Daisy the Dinosaur (free) – This app is best suited for early childhood students or for a very basic intro for older students. The goal of the app is to make Daisy the Dino perform tasks. The “challenge” mode prompts the student to follow specific directions (image below), and the free-play mode allows kids to create whatever they like. Teachers could challenge students to perform certain tasks, or the kids could create challenges for each other.
Hopscotch (free) – Created by the same developer as Daisy the Dino, this app takes coding/programming a step further. This is an open platform for kids in which they use coding skills to manipulate the characters they choose. The options for kids creating with this app are nearly endless as they can create games, animation, stories and more. I love that their creations can be interactive—the characters can be controlled by shaking, shouting and tilting the iPad. If you are new to this app, I suggest clicking on Community at the bottom of the app (image below) to check out some of the great examples of students and teachers using this app. There are a few app purchases you can make to get extra characters, but you will not need them to enjoy full use of this app.
I also suggest checking out the Hopscotch Teacher Guide provided by the app developer. For older students, you could simply give them this document and let them start creating.

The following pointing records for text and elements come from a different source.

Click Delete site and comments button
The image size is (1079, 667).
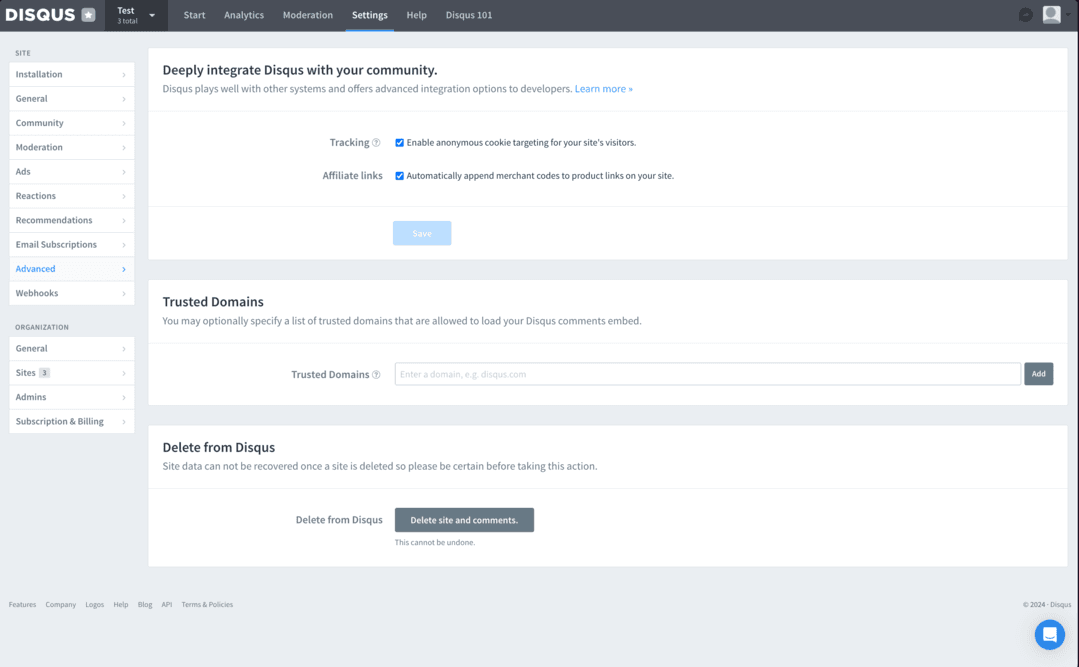pyautogui.click(x=464, y=520)
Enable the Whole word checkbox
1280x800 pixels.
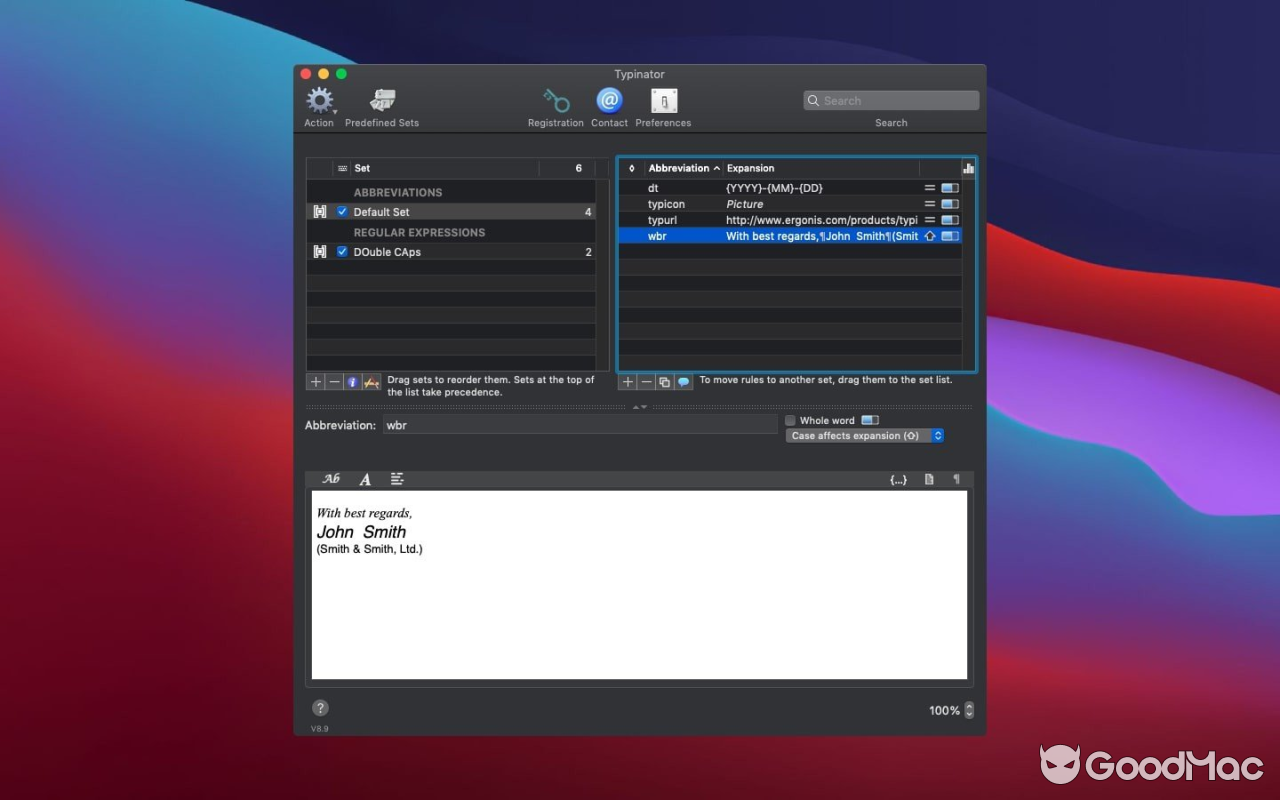[790, 420]
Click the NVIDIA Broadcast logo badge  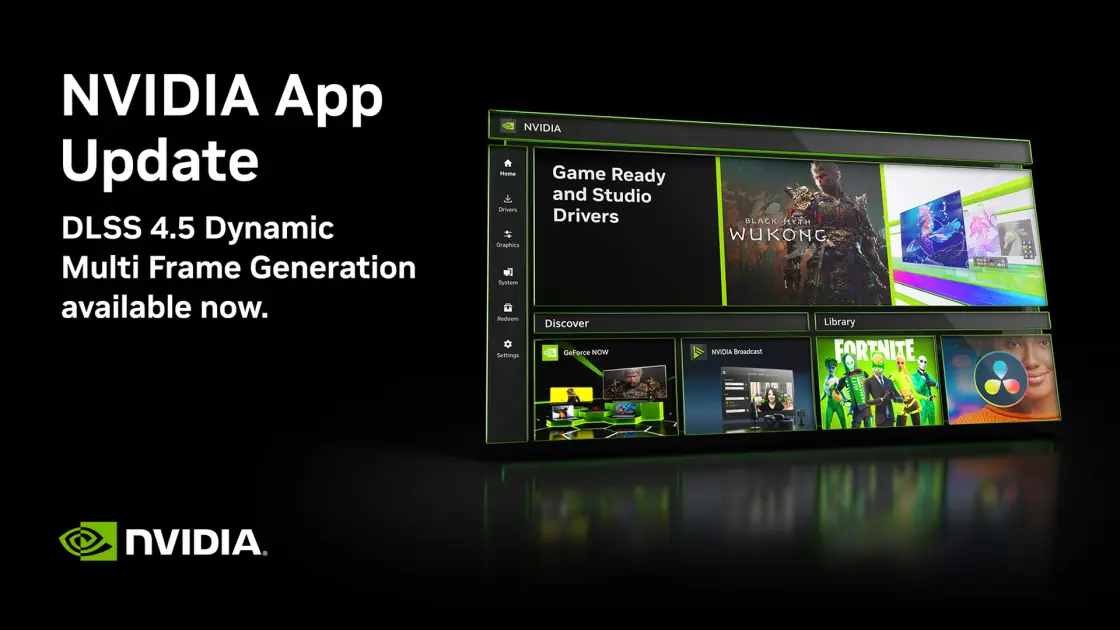(x=698, y=351)
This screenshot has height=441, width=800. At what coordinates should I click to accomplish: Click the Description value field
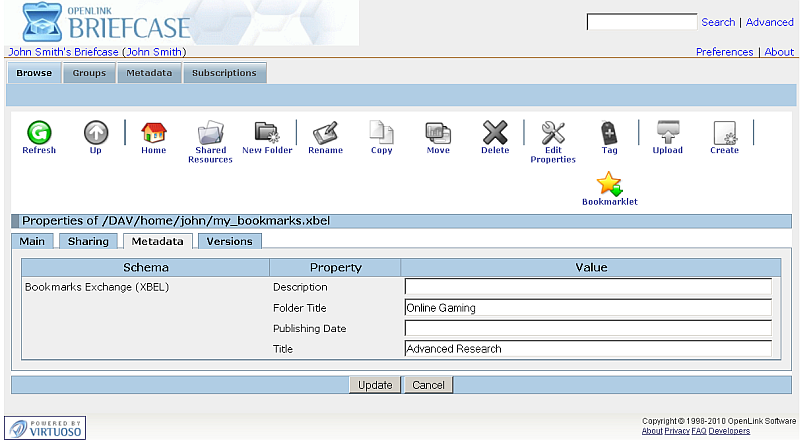click(x=588, y=287)
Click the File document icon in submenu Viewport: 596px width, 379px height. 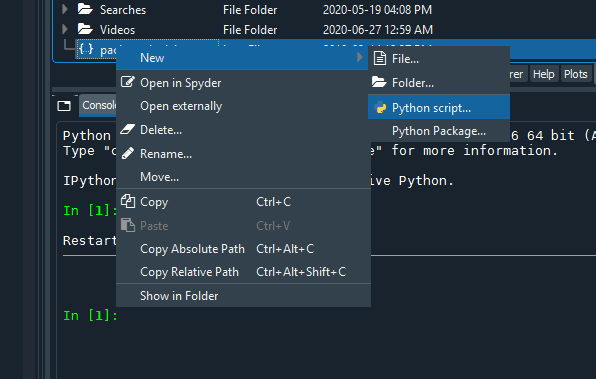[380, 59]
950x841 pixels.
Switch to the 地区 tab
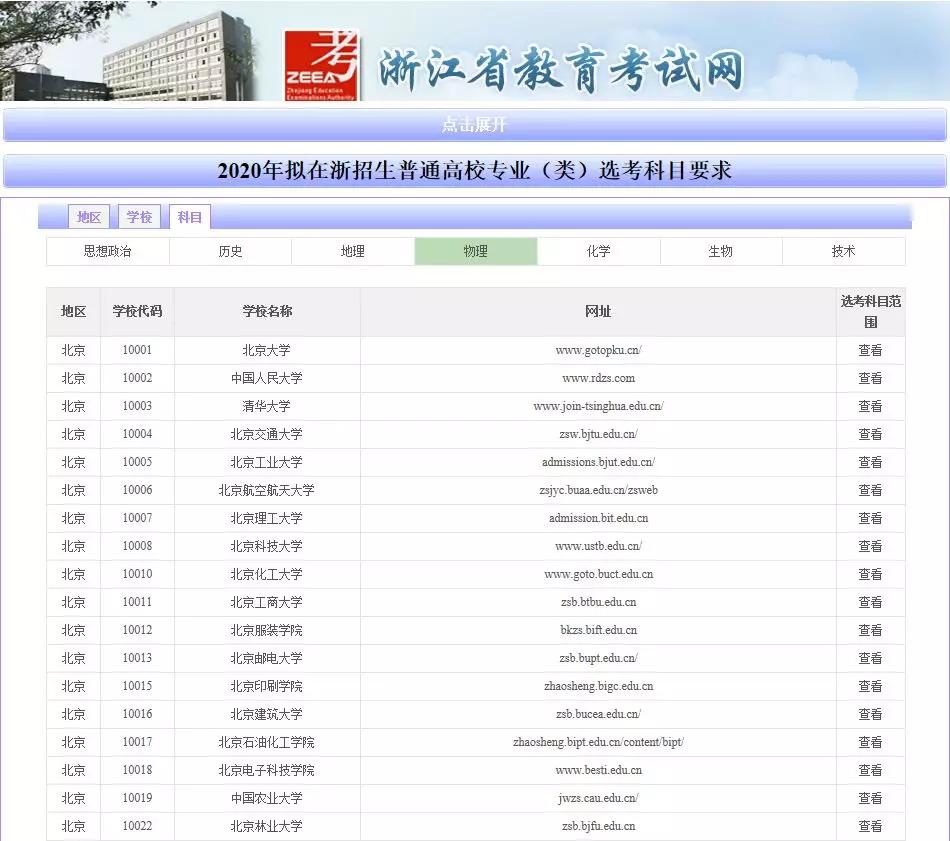(x=89, y=217)
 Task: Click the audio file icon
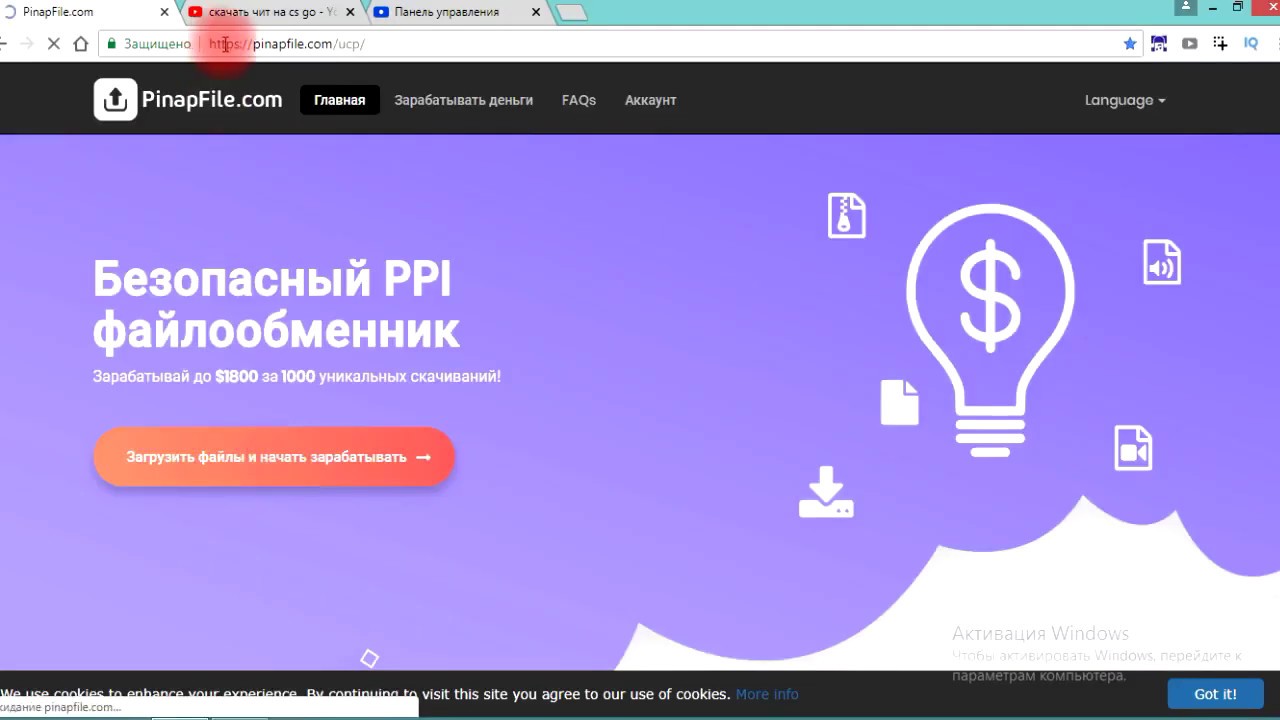click(x=1161, y=263)
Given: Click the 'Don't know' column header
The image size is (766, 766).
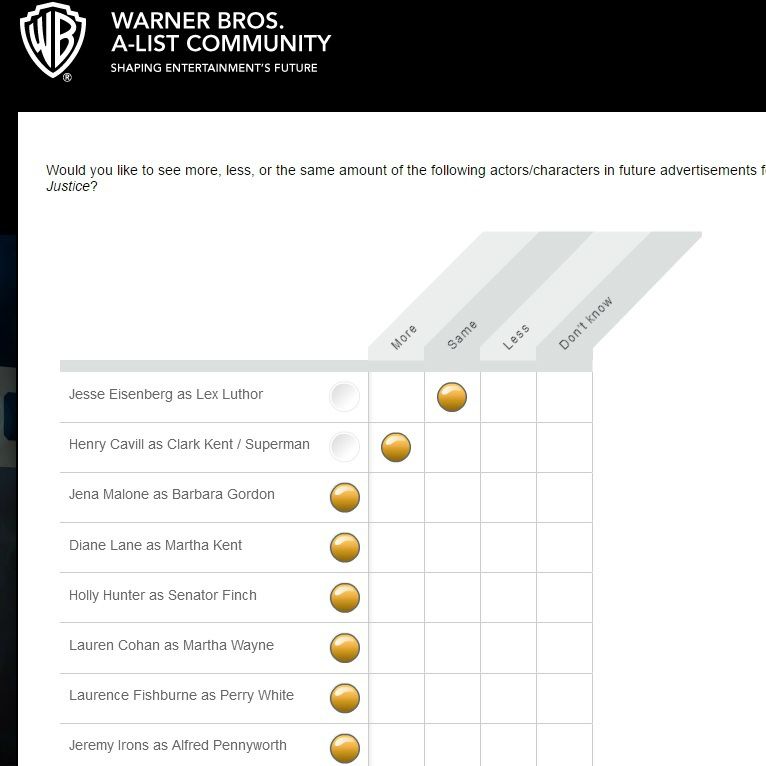Looking at the screenshot, I should coord(584,324).
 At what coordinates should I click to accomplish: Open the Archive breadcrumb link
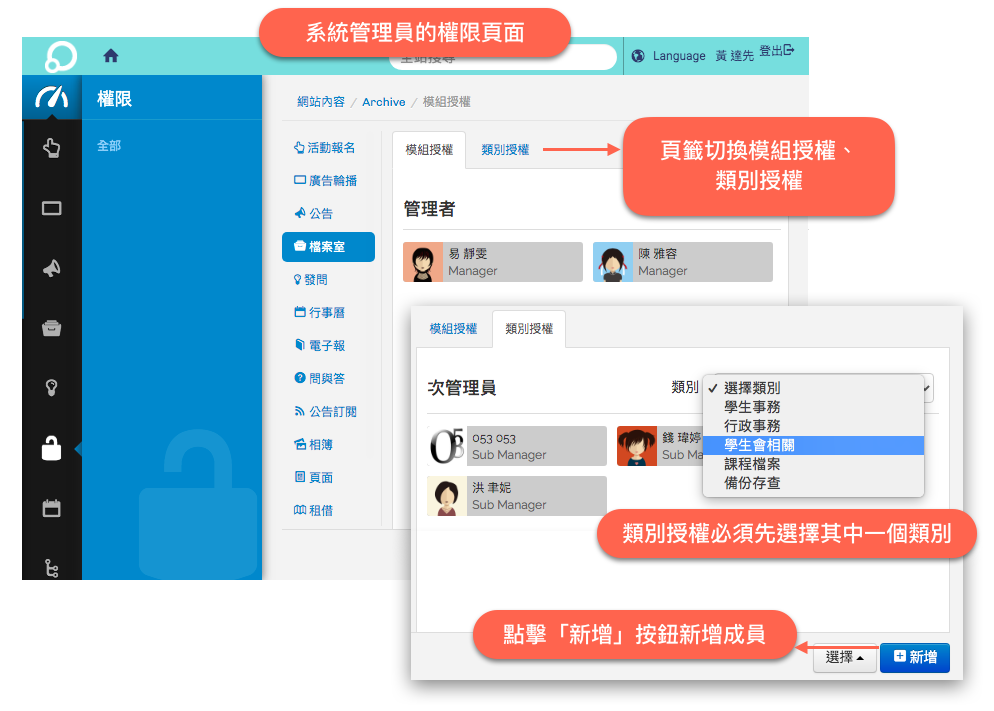pyautogui.click(x=384, y=102)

Cargo-Bot (free) – This is a game-based app that teaches coding as kids progress through challenges in the game. There are tutorials to get them started, and then they move on into the actual game levels. My favorite part of the app is the higher-level thinking involved as part of the learning process. Give the game a try and you will see what I mean—it is fun for all ages.
Tynker (free) – This is another game-based app that teaches kids the basics of coding as they complete the game’s challenges. This app might be more appealing to kids who aren’t showing as much interest in coding, as the game aspect will immerse them in the learning. Tynker actually has three different games within the app: Puppy Adventure, Lost in Space and Sketch Racer.